Does anybody else here feel like the feelings of hurt, despair, hopelessness, anxiety, paranoia, just being scared, insecure... all those good old feelings keep coming back just when you thought u were getting better?

 

It's been 9 month for now now, 2 months of NC. My idiocy led me to constantly break NC, thereby receiving harsher treatment and hurt. If I didn't break NC I wouldn't be in this bad of a state. Ughhhh

 

I hate feeling crappy like this. Everyday is sad and gloomy, but bearable. Then I get these intense anxiety and fear come up. It hurts like heck. It lasts for a few minutes. Then it subsides back to just being sad and gloomy.

 

Then I'll be fine for a week, then same thing happens. Next time a month. Same thing happens. I thought I was completely healing. Nope. I just had one this week after not having it for a while. It frustrates the crap out of me.

 

What is it about breaking up anyway? I guess I really really loved her and gave her everything.

Posted

Think about the harsh treatments. I understand you love her. But do you not love yourself??? Don't break the NC...don't get on you knees for someone who doesn't give a ****.Give yourself half the love you feel for her.Think about your parents, siblings, friends....think what they would feel if they saw you calling and begging. Dont get sad. Get angry.

Posted

Yup. I hate it too. The ups & downs and the times it all comes back to bite you as if the breakup just happened. But hopefully those days are getting further apart for you, and I know we're getting closer to the end of the sadness.

 

In the middle of the night, it looks just as dark at 1 a.m. as it does at 4 a.m., but the process of grieving always takes you toward sunrise. And then all of a sudden, there you are, and the night is over... just a distant memory.

Study questions –
1 > According to the forum thread about breakup grief, how long do the intense bouts of anxiety and fear last before subsiding?
2 > Continue the forum thread about breakup grief after its final sentence.
The listing that comes next has no connection to the forum thread about breakup grief.

Input data –

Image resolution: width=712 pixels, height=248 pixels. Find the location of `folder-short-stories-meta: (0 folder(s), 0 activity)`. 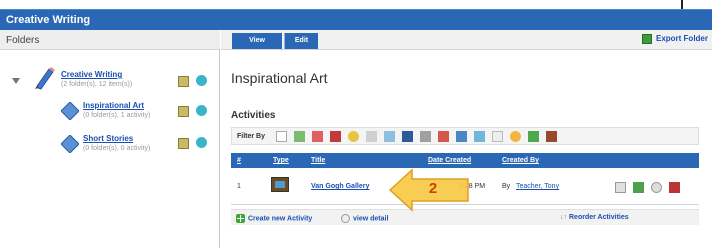

folder-short-stories-meta: (0 folder(s), 0 activity) is located at coordinates (117, 148).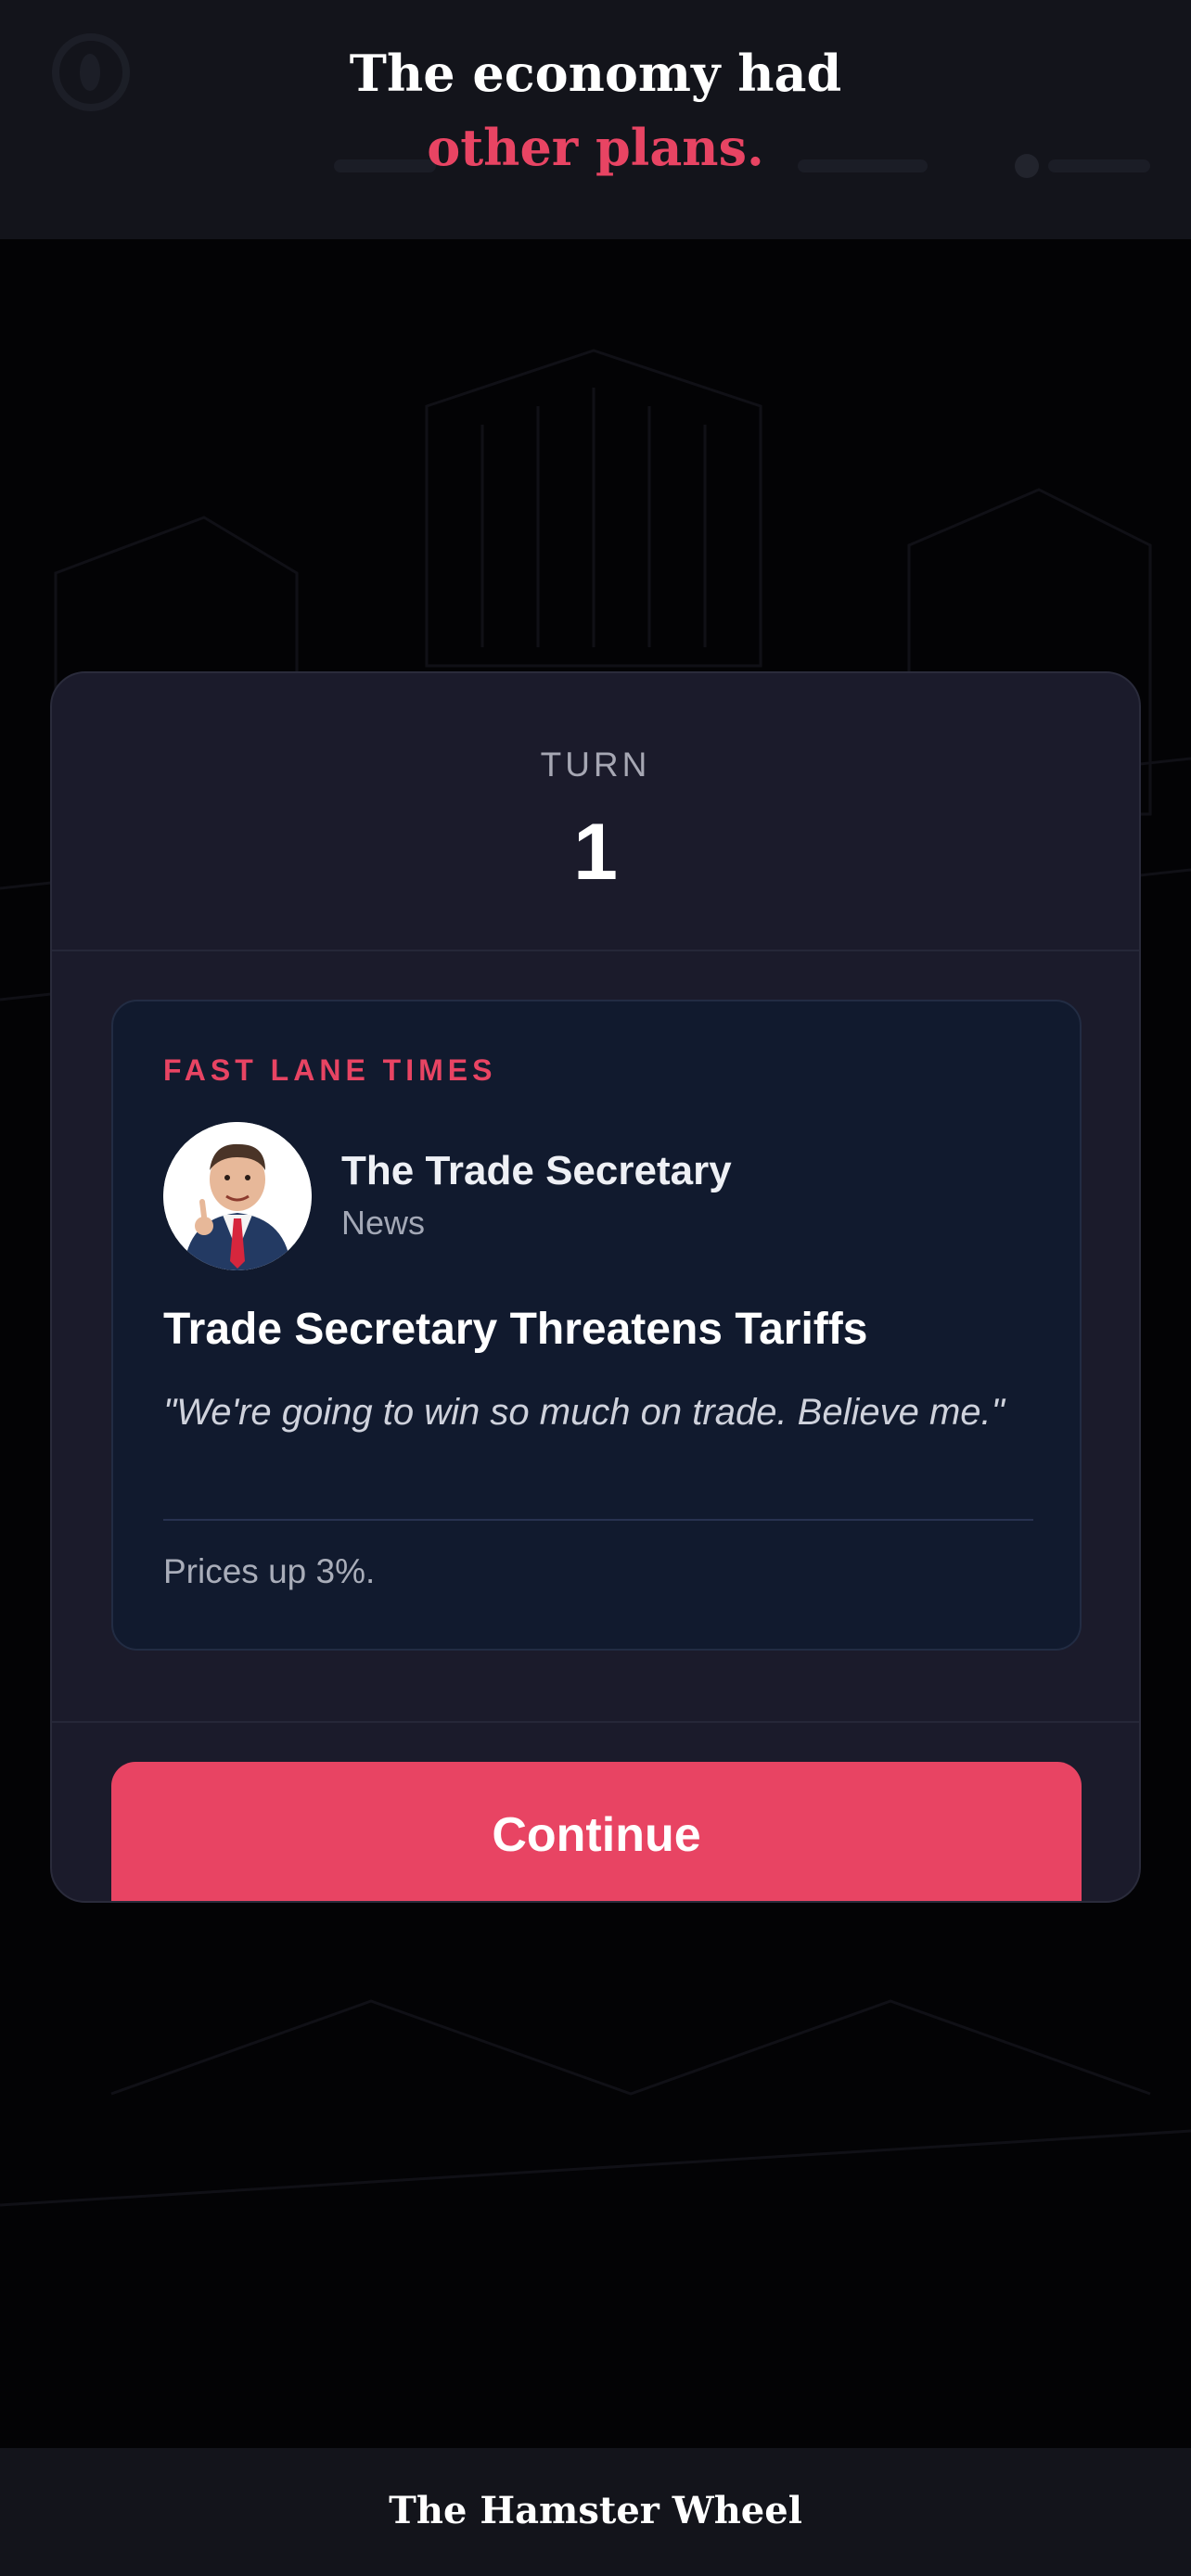 The image size is (1191, 2576). I want to click on top-header: The economy had other plans., so click(596, 120).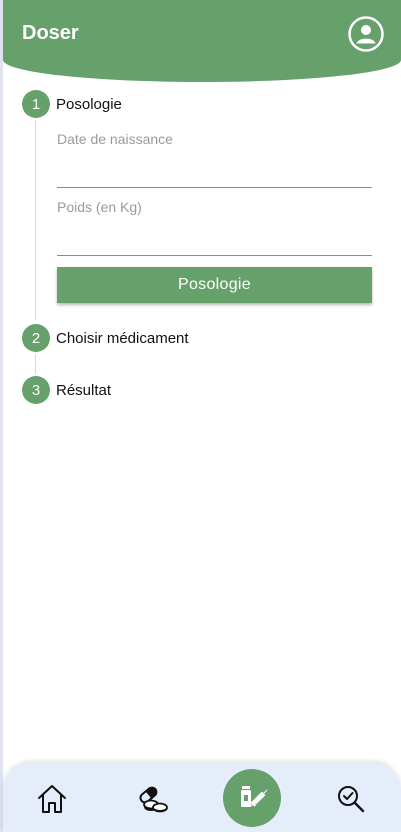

Expected results –
1 > A few minutes.

2 >
Posted

Hey Mike, I'm sorry to hear you're still going through this man. I think we've all been there at one point in our lives or another. The hardest break-up I ever went through took me a year before I even started to move forward; and even then, it was hell and I had a lot of work to do. It messed me up bad. But here I am a few years later and I can definitely say I'm in a much better place now, though it took me a long while before I even got moving.

 

The best advice I can give, is to keep up the NC-- it's vital (as I'm sure you've learned), and just focus on yourself and your life. I know you're at a point where it seems impossible and neverending, but I can promise you that it ends. Slowly, but surely. It won't happen all at once, you won't wake up one day and all those feelings, and urges to contact her and whatnot will be gone, but you will find that those feelings are few and far between until ultimately one day they are all gone. (It seems this already starting to happen for you, you are fine for a bit until you're not. It's all part of the healing process.) You will always have the memories and those will never go away, but soon they will be nothing but nice memories...not something you long for.

 

Keep your head up, keep strong, and post here as often as you can for support.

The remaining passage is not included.